O pianista Hercules Gomes foi o solista; apresentação lembrou mês da consciência negra
SÃO PAULO (SP) – João Carlos Rocha nasceu em Santos, há 39 anos. Ele é bacharel em regência pela Unicamp (2013), fez seu mestrado na Alemanha e depois doutorou-se pela Universidade de Kentucky, nos Estados Unidos, onde reside até hoje. Durante a sua formação, participou de masterclasses com maestros como Daisuske Soga, Nicolas Pasquet, Roberto Tibiriçá, Neil Thomson e Isaac Karabtchevsky, e em 2012 foi um dos jovens maestros selecionados para o Laboratório de regência da Filarmônica de Minas Gerias, ministrado por Fábio Mechetti. Além de regente, João Rocha também se formou compositor, inspirado e orientado inicialmente, ainda nos anos 2000, por seu conterrâneo santista Gilberto Mendes.
Neste mês, João Rocha veio ao Brasil para um acontecimento especial: ele apresentou no sábado, dia 11 de novembro, regendo a Orquestra Sinfônica de USP, o seu Concerto para piano e orquestra, em estreia mundial. O solista, a quem a obra é dedicada, foi o pianista Hercules Gomes.
O Concerto para piano tem cerca de 20 minutos de duração e está estruturada em 3 movimentos. A idioma é tonal e a escrita, fluente. Os primeiros compassos, com fortes marcações rítmicas, abrem caminho para uma composição diversificada, que demonstra uma hábil e criativa utilização dos recursos orquestrais. No primeiro movimento, entre passagens orquestrais ou em diálogo com o piano, o compositor abre espaço para solos de piano de certo acento jazzístico. Em contraste, o segundo movimento se inicia com notas longas e o solista explorando a região aguda do piano, para depois dar espaço às cordas em passagens líricas. O clima é de uma certa serenidade, mas perturbada por intervenções da percussão. O terceiro movimento recupera andamento e ritmo, com o piano aparecendo em escalas e frases sincopadas. A obra termina em uma suspensão, criando um interessante efeito. O solista Hercules Gomes, ótimo como sempre, tocou com convicção e musicalidade, em perfeita sintonia com o espírito da obra.

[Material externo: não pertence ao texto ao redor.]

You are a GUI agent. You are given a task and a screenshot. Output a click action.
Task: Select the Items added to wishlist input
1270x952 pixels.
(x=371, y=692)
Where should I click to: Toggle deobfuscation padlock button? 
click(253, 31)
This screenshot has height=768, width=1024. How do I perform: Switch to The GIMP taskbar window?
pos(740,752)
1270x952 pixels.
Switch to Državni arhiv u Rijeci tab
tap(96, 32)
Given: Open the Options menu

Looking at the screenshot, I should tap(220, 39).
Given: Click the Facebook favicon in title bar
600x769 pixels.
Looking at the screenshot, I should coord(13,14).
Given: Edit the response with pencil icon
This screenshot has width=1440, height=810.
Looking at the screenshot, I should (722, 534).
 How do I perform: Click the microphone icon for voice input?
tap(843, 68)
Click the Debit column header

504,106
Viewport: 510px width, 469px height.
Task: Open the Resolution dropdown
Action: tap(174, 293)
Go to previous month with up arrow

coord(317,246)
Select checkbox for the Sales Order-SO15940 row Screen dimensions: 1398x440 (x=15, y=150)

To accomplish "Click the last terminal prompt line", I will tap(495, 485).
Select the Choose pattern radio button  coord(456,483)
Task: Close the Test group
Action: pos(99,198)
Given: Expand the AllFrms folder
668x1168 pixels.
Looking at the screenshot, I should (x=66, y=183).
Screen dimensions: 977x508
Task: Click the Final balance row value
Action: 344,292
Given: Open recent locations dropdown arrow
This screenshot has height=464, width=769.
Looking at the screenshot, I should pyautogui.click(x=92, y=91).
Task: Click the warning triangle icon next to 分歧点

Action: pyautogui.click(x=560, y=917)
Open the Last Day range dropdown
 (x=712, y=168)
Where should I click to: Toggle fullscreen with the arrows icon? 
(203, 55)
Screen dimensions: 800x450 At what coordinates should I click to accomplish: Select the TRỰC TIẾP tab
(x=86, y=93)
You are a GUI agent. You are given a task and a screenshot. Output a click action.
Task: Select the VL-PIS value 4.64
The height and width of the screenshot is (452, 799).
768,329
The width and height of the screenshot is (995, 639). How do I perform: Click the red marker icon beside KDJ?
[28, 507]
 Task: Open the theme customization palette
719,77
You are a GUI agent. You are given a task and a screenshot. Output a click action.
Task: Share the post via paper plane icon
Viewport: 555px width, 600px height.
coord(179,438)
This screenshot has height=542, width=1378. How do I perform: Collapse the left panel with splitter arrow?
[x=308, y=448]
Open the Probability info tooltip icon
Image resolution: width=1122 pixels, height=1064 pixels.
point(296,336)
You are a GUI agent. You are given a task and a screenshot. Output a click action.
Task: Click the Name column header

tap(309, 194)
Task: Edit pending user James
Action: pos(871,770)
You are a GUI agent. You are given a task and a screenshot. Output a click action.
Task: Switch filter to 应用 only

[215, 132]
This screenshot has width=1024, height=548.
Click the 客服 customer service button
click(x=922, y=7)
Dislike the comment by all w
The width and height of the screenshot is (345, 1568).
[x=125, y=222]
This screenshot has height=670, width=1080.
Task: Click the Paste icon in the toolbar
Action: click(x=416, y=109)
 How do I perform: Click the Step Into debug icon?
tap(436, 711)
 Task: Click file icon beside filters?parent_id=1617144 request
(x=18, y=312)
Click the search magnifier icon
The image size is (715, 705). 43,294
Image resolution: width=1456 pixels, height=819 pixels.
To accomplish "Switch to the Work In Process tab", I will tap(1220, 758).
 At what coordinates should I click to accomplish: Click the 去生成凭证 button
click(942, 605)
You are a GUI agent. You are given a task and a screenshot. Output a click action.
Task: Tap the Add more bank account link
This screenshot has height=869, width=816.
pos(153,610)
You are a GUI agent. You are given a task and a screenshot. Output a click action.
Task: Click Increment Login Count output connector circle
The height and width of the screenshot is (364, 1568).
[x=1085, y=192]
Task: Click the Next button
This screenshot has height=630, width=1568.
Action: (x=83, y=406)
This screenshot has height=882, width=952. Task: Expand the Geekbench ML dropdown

O público que encheu o Anfiteatro Camargo Guarnieri aplaudiu entusiasmado. Hercules Gomes voltou ao palco e ofereceu um emocionante bis, uma delicada valsa de sua autoria, Platônica, de linda melodia e sensível fraseado (se você ainda não conhece esse artista especial e grande intérprete da música brasileira para piano, clique aqui para ver no YouTube o recital que ele deu na Sala São Paulo em novembro do ano passado).
O concerto da Osusp sob regência de João Rocha iniciou-se, na realidade, com uma obra de Gilberto Mendes (1922-2016), o Ponteio, escrito em sua fase nacionalista, em 1955. É uma obra curta, bem inusitada para quem conhece a criação posterior do grande compositor.
Para encerrar, Rocha conduziu a Osusp com elegância e muita propriedade na interpretação da Sinfonia nº 3, Escocesa, do alemão Felix Mendelssohn (1809-1847). Iniciada em 1829, durante uma viagem do compositor à Escócia, acabou sendo terminada apenas em 1842. Ainda que no scherzo do segundo movimento haja passagens de caráter folclórico talvez escocês, a obra é muito própria da escrita de Mendelssohn e da criação daquele período do início do Romantismo. A Osusp ofereceu uma bonita e equilibrada execução.
Além da boa música, o concerto da Osusp, programado no âmbito do mês da Consciência Negra, teve outra característica bem pouco comum: o maestro-compositor João Rocha assim como o pianista Hercules Gomes são negros. Ainda que raras, que bom que em nosso meio também haja iniciativas que promovam uma maior diversidade racial.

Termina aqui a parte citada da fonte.